Rücker: Richtig, die Banken haben kein übermäßig großes Interesse aus diesem Feld auszusteigen. Das liegt daran, dass die Anleger Wetten auf die Entwicklung der Preise abschließen. Die Bank aber gewinnt immer - ganz egal wie diese Wette ausgeht - weil sie die Gebühren für diese Anlagegeschäfte kassiert.

Die Banken sind nicht so stark an einem Ausstieg interessiert, es sei denn sie müssen einen Imageverlust befürchten. Diese Situation haben wir jetzt offensichtlich in Deutschland mit einer gewissen Diskussion erreicht. Das muss sich internationalisieren. Aber an der politischen Regulierung - natürlich auf internationaler Ebene - führt überhaupt kein Weg vorbei.

tagesschau.de: Sie sehen die Banken als Preistreiber. Aber sind nicht auch Dürren, wie jetzt in den USA, Schuld?

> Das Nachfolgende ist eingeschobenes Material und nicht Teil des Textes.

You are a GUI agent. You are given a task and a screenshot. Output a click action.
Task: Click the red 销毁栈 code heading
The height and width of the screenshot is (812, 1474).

Rücker: Mich stört an der Diskussion, dass wir immer über ein "Entweder/Oder" sprechen. Das führt nicht zum Ziel. Natürlich haben die Fundamentaldaten, die Entwicklung von Angebot und Nachfrage, die Dürre, die Ernteausfälle Einfluss auf die Entwicklung.

Wenn man aber sieht, dass der Getreidepreis in den vergangenen zwei Monaten um über 50 Prozent gestiegen ist, dann spiegelt das nicht allein die Situation in den USA mit den Dürren wieder. Wir haben hier Effekte, die wir nicht allein durch die Fundamentaldaten erklären können. Wir haben also eine spekulative Übertreibung der Preise. Wir können an den Dürren nicht viel ändern, bei der Spekulation aber wohl. Dort wo es diesen Effekt auf den Preis gibt, und wo Menschen in den Hunger getrieben werden, müssen wir diese Geschäfte beenden.